## THE TASK
Among the entries below, one line contains "[Follow on Facebook] (16, 2361)" and another contains "Terms & Conditions (56, 2050)". Transcribe those two lines and every line between them, exactly.
==========
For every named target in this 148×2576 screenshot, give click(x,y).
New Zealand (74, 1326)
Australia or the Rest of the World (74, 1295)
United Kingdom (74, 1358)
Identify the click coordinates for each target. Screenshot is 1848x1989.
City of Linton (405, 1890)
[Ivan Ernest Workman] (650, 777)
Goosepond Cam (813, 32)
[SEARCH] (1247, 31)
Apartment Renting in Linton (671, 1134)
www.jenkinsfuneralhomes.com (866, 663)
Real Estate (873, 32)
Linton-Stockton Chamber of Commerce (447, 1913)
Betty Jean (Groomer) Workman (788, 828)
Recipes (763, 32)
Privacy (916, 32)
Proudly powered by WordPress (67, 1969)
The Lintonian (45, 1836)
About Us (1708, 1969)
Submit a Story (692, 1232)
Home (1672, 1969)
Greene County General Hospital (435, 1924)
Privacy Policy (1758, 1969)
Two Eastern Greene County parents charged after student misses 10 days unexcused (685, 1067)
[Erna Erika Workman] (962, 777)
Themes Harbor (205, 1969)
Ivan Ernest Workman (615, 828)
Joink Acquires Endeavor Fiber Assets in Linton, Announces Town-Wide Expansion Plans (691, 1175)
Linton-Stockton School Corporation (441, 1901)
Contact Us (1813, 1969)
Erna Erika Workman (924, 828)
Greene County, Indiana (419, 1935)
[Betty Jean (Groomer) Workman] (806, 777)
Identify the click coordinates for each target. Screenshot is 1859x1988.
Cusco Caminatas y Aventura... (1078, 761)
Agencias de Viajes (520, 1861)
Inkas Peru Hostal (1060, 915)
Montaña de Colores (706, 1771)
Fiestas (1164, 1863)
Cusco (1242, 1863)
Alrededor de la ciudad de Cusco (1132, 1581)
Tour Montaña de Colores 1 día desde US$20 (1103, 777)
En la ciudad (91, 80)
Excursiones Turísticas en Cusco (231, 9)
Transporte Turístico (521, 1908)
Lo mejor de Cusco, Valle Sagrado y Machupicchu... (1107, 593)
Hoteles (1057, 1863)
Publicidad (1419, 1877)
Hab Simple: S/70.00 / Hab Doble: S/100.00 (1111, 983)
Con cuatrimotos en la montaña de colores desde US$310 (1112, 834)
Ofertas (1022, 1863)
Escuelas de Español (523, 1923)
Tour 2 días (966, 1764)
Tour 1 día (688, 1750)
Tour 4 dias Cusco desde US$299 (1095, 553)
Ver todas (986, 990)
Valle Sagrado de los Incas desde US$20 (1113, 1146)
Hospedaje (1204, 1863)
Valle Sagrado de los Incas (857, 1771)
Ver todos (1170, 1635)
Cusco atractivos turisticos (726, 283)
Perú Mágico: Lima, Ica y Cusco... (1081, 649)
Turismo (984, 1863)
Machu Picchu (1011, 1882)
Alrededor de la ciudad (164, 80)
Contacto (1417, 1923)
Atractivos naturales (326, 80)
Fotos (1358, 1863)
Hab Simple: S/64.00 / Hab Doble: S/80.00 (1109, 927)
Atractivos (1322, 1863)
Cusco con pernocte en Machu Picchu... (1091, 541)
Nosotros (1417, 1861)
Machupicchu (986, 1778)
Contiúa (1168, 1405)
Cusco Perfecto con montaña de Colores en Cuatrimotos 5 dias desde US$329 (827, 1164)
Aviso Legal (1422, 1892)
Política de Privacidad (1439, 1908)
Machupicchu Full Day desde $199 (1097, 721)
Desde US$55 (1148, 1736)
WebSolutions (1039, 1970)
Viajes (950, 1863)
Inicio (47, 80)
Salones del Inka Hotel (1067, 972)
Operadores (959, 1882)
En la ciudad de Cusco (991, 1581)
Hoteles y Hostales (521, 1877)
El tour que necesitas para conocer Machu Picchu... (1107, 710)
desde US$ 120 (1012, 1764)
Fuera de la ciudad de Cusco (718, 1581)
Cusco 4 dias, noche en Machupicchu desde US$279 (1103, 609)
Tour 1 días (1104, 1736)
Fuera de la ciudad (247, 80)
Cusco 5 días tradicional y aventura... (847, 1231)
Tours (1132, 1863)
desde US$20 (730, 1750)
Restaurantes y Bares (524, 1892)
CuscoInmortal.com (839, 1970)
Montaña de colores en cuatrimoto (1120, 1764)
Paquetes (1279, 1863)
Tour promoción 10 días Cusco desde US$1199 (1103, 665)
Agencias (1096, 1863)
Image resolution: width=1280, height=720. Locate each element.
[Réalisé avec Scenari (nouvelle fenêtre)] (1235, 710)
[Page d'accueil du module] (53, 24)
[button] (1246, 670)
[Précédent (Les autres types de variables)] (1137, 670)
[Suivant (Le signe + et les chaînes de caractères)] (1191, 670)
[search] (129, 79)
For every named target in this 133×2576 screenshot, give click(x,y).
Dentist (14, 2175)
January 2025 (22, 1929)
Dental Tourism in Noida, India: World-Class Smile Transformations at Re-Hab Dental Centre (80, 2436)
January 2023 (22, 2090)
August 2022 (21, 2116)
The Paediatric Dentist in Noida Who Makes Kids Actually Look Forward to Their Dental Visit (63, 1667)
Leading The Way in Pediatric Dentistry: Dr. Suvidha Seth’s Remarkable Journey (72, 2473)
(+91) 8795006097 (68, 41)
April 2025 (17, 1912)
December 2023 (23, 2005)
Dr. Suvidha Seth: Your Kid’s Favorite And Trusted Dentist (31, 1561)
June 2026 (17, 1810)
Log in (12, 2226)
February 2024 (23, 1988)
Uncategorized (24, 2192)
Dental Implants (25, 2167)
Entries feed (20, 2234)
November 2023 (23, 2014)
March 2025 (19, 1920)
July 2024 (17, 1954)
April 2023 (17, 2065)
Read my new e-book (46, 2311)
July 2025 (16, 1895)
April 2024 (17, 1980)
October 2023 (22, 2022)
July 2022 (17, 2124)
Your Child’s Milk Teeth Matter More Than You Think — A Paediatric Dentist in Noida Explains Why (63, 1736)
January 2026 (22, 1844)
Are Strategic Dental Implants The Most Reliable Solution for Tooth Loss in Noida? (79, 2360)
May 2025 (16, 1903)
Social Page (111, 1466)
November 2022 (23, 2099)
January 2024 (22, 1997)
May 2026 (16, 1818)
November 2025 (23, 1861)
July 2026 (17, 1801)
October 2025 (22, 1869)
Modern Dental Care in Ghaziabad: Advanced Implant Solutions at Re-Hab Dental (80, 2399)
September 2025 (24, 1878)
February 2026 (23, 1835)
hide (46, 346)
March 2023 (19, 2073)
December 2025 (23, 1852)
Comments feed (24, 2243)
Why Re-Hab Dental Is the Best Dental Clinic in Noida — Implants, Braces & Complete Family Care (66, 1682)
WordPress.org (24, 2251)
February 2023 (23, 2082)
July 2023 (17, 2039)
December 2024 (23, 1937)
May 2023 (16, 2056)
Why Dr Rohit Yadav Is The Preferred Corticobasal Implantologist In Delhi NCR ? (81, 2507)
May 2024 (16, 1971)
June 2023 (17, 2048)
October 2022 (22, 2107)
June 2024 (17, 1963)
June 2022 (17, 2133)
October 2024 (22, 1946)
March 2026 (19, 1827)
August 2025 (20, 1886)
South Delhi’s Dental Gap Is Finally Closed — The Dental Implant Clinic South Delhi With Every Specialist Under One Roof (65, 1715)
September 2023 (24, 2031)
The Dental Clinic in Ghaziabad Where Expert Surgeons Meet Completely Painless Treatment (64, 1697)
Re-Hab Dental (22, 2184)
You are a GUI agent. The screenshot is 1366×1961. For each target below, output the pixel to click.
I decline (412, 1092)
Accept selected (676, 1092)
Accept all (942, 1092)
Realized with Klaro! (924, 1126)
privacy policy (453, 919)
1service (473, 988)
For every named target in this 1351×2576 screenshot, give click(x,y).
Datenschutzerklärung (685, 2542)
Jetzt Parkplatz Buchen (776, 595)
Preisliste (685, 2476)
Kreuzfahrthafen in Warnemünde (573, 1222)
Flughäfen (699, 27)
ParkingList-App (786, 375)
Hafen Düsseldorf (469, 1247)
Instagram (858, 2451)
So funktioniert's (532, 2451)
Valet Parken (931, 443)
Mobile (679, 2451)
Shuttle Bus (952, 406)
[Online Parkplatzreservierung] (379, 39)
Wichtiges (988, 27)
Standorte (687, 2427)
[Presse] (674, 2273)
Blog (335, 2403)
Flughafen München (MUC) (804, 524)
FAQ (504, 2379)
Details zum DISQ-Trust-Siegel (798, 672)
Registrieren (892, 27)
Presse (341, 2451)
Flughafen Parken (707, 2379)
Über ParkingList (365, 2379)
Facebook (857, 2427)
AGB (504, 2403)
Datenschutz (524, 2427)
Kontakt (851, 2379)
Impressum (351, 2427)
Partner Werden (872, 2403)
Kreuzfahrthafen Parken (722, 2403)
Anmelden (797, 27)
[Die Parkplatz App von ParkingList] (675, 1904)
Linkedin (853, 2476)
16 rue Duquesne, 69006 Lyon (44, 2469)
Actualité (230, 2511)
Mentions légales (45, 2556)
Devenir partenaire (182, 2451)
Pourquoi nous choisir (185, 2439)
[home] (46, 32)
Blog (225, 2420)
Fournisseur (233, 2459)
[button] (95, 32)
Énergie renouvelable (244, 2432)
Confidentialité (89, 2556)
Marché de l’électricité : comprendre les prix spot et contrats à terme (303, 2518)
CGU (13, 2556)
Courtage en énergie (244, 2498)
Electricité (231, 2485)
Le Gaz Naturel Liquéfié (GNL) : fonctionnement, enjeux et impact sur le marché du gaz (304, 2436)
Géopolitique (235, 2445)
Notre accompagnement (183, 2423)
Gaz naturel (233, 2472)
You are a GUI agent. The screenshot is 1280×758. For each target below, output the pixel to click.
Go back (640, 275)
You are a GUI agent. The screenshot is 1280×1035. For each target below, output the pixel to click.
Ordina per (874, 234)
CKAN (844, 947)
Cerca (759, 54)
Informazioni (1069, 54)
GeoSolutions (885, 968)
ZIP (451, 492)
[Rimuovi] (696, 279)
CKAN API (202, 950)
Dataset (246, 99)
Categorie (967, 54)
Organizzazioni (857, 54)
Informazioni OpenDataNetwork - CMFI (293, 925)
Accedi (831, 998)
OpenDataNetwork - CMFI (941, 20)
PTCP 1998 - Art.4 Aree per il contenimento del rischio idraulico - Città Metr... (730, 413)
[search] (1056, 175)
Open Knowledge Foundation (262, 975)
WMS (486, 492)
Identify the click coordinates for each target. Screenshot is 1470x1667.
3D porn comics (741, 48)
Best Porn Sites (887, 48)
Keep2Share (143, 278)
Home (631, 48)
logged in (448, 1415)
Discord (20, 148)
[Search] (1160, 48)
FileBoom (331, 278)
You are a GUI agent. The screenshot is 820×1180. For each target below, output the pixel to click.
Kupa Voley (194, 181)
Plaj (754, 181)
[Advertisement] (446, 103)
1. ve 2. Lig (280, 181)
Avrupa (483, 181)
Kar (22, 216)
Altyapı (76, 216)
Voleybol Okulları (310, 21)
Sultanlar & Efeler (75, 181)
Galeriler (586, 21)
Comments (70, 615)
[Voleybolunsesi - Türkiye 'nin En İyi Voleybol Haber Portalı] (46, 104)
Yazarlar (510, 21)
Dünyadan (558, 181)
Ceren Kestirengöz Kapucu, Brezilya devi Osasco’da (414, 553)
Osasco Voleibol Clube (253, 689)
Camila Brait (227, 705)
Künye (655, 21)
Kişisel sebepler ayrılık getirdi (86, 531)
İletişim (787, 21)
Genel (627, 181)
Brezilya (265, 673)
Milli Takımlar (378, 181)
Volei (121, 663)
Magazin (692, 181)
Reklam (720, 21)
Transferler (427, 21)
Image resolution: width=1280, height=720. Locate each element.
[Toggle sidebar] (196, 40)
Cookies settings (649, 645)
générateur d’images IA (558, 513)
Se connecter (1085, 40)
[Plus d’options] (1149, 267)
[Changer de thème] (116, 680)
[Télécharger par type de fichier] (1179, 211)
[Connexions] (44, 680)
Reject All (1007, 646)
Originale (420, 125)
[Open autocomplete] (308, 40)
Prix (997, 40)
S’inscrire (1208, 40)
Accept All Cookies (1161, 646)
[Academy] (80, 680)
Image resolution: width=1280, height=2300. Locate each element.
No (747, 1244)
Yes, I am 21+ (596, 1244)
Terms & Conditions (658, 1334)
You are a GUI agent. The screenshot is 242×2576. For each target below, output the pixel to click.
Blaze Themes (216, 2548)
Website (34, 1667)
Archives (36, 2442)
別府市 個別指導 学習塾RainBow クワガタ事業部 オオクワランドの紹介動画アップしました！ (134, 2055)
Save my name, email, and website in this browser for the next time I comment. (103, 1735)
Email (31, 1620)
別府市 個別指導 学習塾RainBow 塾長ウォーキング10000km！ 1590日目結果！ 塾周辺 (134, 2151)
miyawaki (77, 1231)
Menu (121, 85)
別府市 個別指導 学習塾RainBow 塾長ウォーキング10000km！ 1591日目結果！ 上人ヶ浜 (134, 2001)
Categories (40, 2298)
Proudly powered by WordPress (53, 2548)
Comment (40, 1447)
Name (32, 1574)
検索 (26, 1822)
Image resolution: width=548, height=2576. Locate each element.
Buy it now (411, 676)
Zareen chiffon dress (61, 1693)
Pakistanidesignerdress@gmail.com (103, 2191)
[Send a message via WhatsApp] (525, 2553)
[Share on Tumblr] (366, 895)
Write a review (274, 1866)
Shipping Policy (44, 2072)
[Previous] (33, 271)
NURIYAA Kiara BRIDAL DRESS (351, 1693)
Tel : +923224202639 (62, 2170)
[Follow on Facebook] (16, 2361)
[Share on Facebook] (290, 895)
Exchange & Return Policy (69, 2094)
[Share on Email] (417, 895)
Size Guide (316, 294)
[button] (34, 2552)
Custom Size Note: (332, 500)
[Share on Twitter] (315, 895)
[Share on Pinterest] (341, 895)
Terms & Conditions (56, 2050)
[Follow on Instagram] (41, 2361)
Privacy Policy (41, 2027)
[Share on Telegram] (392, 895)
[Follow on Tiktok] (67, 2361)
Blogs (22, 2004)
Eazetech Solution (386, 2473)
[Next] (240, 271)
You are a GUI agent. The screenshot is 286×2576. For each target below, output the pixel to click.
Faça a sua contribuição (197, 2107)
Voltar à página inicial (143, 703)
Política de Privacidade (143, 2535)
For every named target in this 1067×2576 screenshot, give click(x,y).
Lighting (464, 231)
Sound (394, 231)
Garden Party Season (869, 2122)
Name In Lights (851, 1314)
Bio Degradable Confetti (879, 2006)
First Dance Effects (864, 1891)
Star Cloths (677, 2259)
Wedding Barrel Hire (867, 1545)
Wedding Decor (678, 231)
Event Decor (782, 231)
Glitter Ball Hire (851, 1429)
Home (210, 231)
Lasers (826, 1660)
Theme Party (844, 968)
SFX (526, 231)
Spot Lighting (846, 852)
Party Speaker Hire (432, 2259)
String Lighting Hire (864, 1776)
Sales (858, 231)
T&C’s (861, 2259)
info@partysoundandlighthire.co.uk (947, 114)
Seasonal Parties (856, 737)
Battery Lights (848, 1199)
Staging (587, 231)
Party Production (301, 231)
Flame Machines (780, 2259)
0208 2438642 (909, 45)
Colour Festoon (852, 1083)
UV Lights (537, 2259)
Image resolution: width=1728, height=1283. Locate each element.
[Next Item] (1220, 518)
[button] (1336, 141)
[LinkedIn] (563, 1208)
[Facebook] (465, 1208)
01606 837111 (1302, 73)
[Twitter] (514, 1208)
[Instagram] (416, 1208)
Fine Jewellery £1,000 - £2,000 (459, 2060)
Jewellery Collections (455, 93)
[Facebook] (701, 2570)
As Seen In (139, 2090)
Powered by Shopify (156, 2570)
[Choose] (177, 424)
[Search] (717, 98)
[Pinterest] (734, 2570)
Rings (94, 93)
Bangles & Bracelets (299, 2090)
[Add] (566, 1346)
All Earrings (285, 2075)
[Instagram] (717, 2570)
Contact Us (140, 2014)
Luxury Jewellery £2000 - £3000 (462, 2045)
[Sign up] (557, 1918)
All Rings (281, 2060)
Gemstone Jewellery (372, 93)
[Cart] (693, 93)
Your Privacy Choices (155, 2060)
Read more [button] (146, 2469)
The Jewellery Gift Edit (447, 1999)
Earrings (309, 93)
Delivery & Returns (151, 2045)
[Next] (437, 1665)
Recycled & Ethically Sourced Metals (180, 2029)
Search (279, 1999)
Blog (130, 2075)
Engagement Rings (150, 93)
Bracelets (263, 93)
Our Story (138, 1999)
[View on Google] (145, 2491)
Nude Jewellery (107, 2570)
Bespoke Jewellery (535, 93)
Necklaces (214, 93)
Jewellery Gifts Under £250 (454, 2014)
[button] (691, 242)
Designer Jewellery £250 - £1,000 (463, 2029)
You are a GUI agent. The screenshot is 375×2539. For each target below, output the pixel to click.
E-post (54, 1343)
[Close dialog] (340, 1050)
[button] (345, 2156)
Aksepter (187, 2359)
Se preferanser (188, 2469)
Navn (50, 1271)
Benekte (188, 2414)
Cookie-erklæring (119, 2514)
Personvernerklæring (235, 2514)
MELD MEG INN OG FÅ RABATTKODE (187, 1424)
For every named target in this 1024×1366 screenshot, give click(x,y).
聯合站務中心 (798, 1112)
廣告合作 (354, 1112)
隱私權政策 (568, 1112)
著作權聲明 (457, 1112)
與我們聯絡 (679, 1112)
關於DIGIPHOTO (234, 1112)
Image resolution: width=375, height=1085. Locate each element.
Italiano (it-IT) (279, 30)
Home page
==========
## TASK SOLUTION
[Follow on Facebook] (16, 2361)
[Share on Facebook] (290, 895)
Exchange & Return Policy (69, 2094)
[Share on Email] (417, 895)
Size Guide (316, 294)
[button] (34, 2552)
Custom Size Note: (332, 500)
[Share on Twitter] (315, 895)
[Share on Pinterest] (341, 895)
Terms & Conditions (56, 2050)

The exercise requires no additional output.